• Click-target data:
━━━━━━━━━━━━━━━━━━━━━━━━━━━━━━

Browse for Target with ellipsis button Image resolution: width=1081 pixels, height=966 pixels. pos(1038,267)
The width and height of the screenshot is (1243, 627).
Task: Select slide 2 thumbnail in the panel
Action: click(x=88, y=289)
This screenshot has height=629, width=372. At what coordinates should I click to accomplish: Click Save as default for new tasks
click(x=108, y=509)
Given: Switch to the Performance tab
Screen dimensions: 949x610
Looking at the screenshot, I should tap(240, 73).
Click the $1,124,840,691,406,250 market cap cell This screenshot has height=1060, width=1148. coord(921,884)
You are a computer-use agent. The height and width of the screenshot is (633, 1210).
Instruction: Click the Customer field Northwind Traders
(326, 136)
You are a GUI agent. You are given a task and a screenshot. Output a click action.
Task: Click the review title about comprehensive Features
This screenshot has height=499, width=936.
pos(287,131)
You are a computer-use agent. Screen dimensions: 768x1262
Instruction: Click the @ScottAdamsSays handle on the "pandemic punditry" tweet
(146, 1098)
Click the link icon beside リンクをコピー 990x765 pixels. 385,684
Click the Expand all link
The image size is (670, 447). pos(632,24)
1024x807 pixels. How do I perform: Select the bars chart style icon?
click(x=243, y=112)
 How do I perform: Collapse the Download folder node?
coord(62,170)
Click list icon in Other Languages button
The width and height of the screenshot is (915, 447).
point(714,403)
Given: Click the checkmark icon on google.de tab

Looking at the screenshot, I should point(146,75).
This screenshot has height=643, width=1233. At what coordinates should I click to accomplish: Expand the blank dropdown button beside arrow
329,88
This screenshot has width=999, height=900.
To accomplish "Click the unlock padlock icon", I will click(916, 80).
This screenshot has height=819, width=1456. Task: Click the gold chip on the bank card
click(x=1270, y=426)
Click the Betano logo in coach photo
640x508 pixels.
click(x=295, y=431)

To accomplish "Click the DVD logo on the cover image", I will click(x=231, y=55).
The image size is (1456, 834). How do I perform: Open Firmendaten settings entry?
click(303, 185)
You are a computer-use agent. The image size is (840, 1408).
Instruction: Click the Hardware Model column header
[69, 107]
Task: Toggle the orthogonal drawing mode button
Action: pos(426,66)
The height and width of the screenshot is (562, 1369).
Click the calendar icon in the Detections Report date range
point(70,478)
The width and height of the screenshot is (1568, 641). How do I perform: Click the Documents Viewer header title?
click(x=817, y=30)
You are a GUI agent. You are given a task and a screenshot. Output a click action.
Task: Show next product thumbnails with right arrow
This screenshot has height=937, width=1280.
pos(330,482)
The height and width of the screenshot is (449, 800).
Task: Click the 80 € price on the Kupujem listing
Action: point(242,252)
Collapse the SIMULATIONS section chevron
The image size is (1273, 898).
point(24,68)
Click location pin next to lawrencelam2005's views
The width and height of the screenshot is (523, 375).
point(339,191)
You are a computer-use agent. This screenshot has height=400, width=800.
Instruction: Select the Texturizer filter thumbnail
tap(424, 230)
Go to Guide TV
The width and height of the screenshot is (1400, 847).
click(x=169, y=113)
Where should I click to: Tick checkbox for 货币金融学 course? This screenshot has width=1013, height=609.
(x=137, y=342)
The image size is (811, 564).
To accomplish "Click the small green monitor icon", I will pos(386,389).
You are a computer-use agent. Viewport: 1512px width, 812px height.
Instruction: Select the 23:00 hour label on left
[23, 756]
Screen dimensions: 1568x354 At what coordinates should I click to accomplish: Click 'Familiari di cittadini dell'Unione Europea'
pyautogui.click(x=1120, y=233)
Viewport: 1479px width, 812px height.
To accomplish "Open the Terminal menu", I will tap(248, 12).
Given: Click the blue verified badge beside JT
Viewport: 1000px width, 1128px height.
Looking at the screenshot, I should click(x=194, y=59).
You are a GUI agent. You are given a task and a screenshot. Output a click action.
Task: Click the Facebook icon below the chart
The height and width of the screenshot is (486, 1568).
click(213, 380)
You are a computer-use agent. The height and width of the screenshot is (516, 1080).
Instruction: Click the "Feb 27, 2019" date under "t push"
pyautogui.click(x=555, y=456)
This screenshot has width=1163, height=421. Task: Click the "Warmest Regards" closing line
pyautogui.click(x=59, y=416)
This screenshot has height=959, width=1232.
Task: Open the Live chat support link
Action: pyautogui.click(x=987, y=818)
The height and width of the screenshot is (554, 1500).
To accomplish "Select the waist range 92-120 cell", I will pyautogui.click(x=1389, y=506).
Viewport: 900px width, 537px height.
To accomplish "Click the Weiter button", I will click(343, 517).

━━━━━━━━━━━━━━━━━━━━━━━━━━━━━━

• SHORT PROBLEM:
Convert the entry lines above, from the line containing "is (633, 1210)." up to and including the line containing "click(x=817, y=30)", into a Markdown table with the columns Row and Line text. Number each row and leave out blank lines.

• EXERCISE RESULT:
| Row | Line text |
|---|---|
| 1 | You are a computer-use agent. The height and width of the screenshot is (633, 1210). |
| 2 | Instruction: Click the Customer field Northwind Traders |
| 3 | (326, 136) |
| 4 | You are a GUI agent. You are given a task and a screenshot. Output a click action. |
| 5 | Task: Click the review title about comprehensive Features |
| 6 | This screenshot has height=499, width=936. |
| 7 | pos(287,131) |
| 8 | You are a computer-use agent. Screen dimensions: 768x1262 |
| 9 | Instruction: Click the @ScottAdamsSays handle on the "pandemic punditry" tweet |
| 10 | (146, 1098) |
| 11 | Click the link icon beside リンクをコピー 990x765 pixels. 385,684 |
| 12 | Click the Expand all link |
| 13 | The image size is (670, 447). pos(632,24) |
| 14 | 1024x807 pixels. How do I perform: Select the bars chart style icon? |
| 15 | click(x=243, y=112) |
| 16 |  How do I perform: Collapse the Download folder node? |
| 17 | coord(62,170) |
| 18 | Click list icon in Other Languages button |
| 19 | The width and height of the screenshot is (915, 447). |
| 20 | point(714,403) |
| 21 | Given: Click the checkmark icon on google.de tab |
| 22 | Looking at the screenshot, I should point(146,75). |
| 23 | This screenshot has height=643, width=1233. At what coordinates should I click to accomplish: Expand the blank dropdown button beside arrow |
| 24 | 329,88 |
| 25 | This screenshot has width=999, height=900. |
| 26 | To accomplish "Click the unlock padlock icon", I will click(916, 80). |
| 27 | This screenshot has height=819, width=1456. Task: Click the gold chip on the bank card |
| 28 | click(x=1270, y=426) |
| 29 | Click the Betano logo in coach photo |
| 30 | 640x508 pixels. |
| 31 | click(x=295, y=431) |
| 32 | To accomplish "Click the DVD logo on the cover image", I will click(x=231, y=55). |
| 33 | The image size is (1456, 834). How do I perform: Open Firmendaten settings entry? |
| 34 | click(303, 185) |
| 35 | You are a computer-use agent. The image size is (840, 1408). |
| 36 | Instruction: Click the Hardware Model column header |
| 37 | [69, 107] |
| 38 | Task: Toggle the orthogonal drawing mode button |
| 39 | Action: pos(426,66) |
| 40 | The height and width of the screenshot is (562, 1369). |
| 41 | Click the calendar icon in the Detections Report date range |
| 42 | point(70,478) |
| 43 | The width and height of the screenshot is (1568, 641). How do I perform: Click the Documents Viewer header title? |
| 44 | click(x=817, y=30) |